## WHAT YOU SHOULD DO:
Please copy out the lines from the one containing "Industrial Display Panels (120, 45)" through the one containing "よくあるご質問 (525, 1173)", including both of those lines.

## DATASET EXCERPTS:
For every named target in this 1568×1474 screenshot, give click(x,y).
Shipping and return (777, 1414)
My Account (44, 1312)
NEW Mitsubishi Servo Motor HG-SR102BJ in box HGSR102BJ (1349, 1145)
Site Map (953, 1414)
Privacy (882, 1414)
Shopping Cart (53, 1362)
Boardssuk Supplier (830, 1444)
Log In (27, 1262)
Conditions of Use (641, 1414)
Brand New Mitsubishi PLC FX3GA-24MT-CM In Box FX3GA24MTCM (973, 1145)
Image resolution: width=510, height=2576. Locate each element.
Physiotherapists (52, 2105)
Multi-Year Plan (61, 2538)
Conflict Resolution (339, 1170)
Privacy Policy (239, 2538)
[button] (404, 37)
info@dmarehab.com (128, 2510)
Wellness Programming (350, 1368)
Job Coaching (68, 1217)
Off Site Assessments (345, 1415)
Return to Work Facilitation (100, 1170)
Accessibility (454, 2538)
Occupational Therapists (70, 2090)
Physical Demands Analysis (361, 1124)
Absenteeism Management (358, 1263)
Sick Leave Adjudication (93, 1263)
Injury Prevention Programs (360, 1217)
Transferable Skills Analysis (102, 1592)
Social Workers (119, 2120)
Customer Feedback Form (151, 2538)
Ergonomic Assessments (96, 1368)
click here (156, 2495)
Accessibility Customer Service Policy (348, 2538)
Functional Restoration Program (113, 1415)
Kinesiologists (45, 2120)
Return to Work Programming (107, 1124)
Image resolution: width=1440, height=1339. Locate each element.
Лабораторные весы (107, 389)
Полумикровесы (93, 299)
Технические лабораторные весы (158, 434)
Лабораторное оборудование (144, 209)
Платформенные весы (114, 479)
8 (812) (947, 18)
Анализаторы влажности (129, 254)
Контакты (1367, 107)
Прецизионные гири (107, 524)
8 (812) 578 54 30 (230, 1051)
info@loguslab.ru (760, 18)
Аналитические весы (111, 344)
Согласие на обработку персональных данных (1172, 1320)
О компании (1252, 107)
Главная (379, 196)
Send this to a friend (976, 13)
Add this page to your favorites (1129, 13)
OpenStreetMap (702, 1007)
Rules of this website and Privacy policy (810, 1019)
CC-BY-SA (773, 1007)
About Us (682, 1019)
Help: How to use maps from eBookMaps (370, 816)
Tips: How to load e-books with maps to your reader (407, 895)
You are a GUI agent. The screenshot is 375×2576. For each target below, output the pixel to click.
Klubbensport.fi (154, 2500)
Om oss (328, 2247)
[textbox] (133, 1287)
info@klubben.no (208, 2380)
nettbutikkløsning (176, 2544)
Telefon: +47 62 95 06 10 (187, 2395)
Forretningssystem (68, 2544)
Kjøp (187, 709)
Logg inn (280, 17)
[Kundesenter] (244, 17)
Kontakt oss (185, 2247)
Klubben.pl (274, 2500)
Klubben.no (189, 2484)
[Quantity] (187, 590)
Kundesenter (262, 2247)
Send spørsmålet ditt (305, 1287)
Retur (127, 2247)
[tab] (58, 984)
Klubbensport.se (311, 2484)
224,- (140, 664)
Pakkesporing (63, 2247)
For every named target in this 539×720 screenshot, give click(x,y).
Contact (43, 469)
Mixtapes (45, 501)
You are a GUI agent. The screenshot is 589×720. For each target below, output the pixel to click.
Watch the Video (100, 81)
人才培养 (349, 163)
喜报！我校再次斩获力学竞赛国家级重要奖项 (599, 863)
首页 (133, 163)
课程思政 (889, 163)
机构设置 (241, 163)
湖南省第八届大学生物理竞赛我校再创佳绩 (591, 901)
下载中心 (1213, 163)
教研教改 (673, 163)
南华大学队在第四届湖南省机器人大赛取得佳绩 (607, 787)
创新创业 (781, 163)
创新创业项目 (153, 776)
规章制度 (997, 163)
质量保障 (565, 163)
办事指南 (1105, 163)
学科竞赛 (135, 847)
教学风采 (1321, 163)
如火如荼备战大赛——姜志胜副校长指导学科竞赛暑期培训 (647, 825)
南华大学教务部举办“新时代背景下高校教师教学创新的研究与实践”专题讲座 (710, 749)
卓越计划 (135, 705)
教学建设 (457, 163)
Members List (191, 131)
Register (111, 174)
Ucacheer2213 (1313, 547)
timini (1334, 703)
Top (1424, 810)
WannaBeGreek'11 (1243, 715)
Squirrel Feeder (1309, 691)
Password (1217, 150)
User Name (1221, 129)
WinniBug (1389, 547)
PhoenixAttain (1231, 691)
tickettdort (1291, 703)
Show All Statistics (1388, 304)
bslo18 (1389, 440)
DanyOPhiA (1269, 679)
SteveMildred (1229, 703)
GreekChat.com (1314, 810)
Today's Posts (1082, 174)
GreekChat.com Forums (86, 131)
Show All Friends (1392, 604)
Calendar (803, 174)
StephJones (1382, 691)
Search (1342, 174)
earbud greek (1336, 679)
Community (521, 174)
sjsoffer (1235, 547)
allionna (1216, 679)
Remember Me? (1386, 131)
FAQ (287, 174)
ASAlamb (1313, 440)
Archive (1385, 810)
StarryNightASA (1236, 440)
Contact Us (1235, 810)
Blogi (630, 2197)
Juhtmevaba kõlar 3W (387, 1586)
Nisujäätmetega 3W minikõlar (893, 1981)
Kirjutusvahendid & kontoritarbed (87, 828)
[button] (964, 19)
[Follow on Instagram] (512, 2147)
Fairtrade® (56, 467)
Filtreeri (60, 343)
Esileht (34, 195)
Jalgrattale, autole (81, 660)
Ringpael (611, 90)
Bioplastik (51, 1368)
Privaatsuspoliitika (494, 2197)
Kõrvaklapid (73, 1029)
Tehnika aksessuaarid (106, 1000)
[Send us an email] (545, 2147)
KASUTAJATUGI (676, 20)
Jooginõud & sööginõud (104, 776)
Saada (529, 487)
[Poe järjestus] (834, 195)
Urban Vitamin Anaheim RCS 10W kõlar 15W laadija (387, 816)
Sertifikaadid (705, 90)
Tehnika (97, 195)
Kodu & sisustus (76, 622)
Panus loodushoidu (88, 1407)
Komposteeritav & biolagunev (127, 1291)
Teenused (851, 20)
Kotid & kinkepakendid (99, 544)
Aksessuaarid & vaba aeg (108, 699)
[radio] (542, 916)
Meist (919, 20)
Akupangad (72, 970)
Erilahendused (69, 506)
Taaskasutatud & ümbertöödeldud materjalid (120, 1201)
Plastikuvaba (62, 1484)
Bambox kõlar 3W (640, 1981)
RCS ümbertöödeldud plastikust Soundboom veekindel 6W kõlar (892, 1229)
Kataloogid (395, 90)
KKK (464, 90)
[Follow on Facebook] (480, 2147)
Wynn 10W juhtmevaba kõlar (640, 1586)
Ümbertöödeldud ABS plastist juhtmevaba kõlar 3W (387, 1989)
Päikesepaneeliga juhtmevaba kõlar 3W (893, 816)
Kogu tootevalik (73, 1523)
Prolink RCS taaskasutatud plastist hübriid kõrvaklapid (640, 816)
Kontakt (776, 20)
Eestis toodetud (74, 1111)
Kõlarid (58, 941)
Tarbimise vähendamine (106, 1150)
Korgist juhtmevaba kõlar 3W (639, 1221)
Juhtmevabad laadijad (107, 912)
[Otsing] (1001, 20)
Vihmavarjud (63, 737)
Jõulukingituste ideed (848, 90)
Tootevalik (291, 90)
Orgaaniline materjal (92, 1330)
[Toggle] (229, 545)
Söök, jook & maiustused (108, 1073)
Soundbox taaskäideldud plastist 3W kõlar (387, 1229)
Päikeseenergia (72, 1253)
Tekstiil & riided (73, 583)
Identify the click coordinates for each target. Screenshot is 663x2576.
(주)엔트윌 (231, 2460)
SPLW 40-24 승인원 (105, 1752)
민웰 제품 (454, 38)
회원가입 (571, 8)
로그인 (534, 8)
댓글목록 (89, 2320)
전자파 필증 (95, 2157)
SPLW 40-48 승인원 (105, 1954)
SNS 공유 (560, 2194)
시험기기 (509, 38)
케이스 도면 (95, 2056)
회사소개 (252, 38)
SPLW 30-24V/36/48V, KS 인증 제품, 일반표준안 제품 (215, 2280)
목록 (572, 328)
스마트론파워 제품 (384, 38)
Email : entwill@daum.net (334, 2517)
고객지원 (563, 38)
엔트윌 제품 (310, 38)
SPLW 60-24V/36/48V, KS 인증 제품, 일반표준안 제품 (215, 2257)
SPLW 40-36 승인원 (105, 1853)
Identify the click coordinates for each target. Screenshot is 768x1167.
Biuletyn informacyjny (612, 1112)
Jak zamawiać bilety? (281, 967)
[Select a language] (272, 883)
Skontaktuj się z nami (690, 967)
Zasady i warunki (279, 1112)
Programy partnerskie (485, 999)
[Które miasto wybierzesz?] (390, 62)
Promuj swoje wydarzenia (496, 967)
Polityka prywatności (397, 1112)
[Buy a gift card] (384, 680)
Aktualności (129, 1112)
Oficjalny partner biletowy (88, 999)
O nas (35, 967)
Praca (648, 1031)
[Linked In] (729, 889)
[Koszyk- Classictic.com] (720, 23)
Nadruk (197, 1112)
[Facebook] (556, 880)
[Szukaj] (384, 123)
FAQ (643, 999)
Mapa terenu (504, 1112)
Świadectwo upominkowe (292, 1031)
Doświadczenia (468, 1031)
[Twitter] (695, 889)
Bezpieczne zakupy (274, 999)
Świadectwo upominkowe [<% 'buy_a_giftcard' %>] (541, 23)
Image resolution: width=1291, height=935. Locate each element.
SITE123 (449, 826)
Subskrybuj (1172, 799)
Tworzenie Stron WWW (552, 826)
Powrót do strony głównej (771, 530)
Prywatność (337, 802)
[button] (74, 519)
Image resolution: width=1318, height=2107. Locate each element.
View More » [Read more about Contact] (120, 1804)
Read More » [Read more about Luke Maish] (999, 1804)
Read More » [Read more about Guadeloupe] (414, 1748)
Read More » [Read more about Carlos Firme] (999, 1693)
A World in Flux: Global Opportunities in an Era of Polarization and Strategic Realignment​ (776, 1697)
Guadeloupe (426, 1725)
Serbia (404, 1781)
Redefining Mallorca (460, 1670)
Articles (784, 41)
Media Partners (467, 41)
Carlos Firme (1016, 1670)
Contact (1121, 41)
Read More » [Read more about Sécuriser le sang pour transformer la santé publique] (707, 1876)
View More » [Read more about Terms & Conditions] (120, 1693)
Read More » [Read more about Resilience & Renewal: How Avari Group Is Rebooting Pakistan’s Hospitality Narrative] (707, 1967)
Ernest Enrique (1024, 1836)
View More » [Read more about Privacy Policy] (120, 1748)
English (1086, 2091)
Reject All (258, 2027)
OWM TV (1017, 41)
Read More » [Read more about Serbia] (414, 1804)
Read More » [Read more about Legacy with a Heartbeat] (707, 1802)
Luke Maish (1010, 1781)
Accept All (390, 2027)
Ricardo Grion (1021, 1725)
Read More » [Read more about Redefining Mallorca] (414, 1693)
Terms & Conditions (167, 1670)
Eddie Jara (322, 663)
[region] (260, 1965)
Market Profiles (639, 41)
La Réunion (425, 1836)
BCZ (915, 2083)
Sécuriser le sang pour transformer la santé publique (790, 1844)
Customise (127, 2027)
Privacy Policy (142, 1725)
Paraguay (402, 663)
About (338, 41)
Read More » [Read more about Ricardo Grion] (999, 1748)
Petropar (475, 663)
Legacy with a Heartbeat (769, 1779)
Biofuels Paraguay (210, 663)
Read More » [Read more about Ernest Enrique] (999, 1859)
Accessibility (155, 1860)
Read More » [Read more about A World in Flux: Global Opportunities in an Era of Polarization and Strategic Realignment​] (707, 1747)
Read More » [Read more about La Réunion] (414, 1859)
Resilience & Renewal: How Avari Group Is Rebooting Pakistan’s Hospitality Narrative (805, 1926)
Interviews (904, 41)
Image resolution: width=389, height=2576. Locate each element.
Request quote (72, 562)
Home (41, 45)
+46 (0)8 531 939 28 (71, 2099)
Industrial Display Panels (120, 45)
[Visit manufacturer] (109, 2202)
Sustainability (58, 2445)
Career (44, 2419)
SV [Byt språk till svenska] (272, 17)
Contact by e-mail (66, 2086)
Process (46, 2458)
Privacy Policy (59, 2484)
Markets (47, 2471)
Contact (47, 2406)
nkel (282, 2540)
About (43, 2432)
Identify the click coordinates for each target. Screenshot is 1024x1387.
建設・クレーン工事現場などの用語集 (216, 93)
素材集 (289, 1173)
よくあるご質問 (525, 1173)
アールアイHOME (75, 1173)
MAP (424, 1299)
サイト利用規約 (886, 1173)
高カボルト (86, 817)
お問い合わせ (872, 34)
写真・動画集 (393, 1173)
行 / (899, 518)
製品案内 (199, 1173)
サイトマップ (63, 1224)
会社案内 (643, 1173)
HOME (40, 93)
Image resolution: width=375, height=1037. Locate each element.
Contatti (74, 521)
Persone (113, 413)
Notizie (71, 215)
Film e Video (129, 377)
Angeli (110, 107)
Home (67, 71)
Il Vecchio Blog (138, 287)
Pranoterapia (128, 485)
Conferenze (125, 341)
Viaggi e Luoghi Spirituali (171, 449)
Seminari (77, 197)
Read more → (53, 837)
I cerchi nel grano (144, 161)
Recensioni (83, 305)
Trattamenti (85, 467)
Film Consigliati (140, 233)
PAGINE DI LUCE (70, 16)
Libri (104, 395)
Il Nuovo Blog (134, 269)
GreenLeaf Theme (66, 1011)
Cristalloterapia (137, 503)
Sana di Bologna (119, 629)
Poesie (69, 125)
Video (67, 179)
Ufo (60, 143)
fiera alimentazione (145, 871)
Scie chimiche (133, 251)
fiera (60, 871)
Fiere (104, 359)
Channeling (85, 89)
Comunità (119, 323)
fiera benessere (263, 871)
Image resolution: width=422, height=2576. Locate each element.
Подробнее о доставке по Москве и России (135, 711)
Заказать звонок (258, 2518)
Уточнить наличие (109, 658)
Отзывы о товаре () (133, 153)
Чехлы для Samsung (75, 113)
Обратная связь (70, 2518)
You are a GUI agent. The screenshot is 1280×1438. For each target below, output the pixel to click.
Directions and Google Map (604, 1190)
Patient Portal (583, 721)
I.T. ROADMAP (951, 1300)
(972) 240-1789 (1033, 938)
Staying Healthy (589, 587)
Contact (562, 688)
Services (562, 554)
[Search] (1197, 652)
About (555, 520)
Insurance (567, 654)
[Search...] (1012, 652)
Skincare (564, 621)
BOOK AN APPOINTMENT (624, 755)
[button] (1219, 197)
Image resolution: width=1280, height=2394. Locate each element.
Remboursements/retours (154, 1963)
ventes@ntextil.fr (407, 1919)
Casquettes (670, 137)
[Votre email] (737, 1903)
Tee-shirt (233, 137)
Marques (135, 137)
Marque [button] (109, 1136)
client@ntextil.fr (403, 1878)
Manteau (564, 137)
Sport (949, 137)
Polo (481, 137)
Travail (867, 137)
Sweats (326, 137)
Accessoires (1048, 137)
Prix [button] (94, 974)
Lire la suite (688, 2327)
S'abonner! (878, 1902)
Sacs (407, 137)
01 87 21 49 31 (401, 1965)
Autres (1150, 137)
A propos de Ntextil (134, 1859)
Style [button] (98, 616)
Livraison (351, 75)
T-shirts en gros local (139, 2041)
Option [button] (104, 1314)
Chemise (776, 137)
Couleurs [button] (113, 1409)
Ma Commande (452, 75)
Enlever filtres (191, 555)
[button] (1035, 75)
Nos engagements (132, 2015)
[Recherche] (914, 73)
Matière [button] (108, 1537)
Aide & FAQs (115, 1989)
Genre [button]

## WRITTEN ANSWER:
Industrial Display Panels (120, 45)
[Visit manufacturer] (109, 2202)
Sustainability (58, 2445)
Career (44, 2419)
SV [Byt språk till svenska] (272, 17)
Contact by e-mail (66, 2086)
Process (46, 2458)
Privacy Policy (59, 2484)
Markets (47, 2471)
Contact (47, 2406)
nkel (282, 2540)
About (43, 2432)
Identify the click coordinates for each target. Screenshot is 1024x1387.
建設・クレーン工事現場などの用語集 (216, 93)
素材集 (289, 1173)
よくあるご質問 (525, 1173)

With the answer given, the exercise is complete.